Sara se dio cuenta de que se estaban preguntando si de verdad valdría el precio

que Vicente iba a pagar por ella. Él, en cambio, parecía no tener dudas.

—Estás espléndida, Sara –susurró en su dirección, cuando ella ocupó una silla

libre, a su lado–.

Digan lo que digan, los amantes jóvenes rejuvenecen mucho más a las mujeres

que a los hombres.

—Puede ser.

En ese momento, entró el notario. Mientras hablaba, y leía, y volvía a hablar, y

hacía circular documentos alrededor de la mesa para que los firmaran todos los

interesados, él siguió mirándola con el rabillo del ojo, la cabeza baja, la mano

derecha dibujando círculos y rayas en un papel en blanco, un nerviosismo poco

frecuente en él, el desconcierto que le inspiraba una mujer distinta a la que

esperaba encontrar.

—¿Y mi propuesta no la vas a considerar? –le preguntó después de firmar,

mientras le pasaba la escritura y el bolígrafo.

—Sí –contestó ella, entregándoselo todo al comprador siguiente con una sonrisa,

y sólo después le miró–. Ahora sí. Ahora ya puedo considerarla.

Habría preferido otra derrota, un reencuentro ácido o insípido, que su memoria le

sacara la lengua, que su conciencia la escupiera en la cara, que su piel se

desconociera en cada pliegue, en cada mancha, en cada arruga de otra piel que

había dejado de ser joven, pero fue una victoria, y fue peor. Ella no era una mujer

como las demás, y por eso aquel amante mayor la rejuveneció mucho más que

ningún otro.

Aquella tarde, como antes, como después, los brazos de Vicente fueron todos los

brazos, y el placer, idéntico al de aquellos tiempos en los que todavía tenía

esperanzas, y la desesperanza, tan sucia como entonces. Sólo el dolor cambió

para hacerse más ancho, más sordo, más constante, sin la afilada agudeza de las

heridas abiertas que se cierran y desaparecen. La herida no se abrió, pero siguió

latiendo desde los bordes de sus costuras mal cosidas. Ella habría preferido una

derrota, pero desde que lo apartó de su vida, hacía más de once años, no había

vuelto a desear a un hombre como lo deseó a él aquella tarde, no había vuelto a

recibir, ni a dar tanto, y sin embargo, la antigua certeza de que siempre había

querido tener un novio como aquél ya no bastaba.
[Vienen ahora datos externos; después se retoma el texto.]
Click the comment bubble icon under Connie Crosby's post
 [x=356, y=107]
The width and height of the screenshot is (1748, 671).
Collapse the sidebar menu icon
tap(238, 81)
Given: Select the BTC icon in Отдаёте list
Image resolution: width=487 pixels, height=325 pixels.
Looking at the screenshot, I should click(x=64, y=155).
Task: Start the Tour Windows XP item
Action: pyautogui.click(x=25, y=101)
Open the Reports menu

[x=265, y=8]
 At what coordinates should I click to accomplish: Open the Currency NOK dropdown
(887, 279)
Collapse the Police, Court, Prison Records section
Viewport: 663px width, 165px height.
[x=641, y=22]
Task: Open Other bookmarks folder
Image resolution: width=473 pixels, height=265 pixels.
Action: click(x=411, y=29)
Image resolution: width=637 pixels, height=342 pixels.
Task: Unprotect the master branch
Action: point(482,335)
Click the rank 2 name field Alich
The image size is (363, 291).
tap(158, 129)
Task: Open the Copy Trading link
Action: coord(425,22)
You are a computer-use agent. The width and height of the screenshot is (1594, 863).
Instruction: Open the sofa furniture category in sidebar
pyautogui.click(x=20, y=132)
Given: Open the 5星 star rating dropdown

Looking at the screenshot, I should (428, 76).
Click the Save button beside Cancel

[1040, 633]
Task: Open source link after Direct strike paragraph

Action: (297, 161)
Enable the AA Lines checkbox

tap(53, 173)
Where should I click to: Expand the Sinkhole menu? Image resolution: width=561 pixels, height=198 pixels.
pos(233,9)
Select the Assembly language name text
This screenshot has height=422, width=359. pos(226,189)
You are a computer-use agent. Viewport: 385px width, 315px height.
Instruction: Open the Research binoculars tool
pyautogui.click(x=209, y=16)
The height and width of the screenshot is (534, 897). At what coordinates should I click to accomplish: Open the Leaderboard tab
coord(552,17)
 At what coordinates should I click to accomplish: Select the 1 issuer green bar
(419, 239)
Habría preferido una derrota, o abandonarse del todo a su victoria, contarse una

historia diferente, el trémulo epílogo de una pasión romántica, una llama

constante que nunca se apaga, un amor más poderoso que el tiempo, que el

dinero, que el poder. Tal vez así habría tenido una oportunidad, tal vez la última

de su vida, pero ni siquiera lo intentó, y él se dio cuenta.

—Cómo me desprecias, ¿eh, compañera?

Ella le acarició la cara, le besó en los labios, intentó sonreír.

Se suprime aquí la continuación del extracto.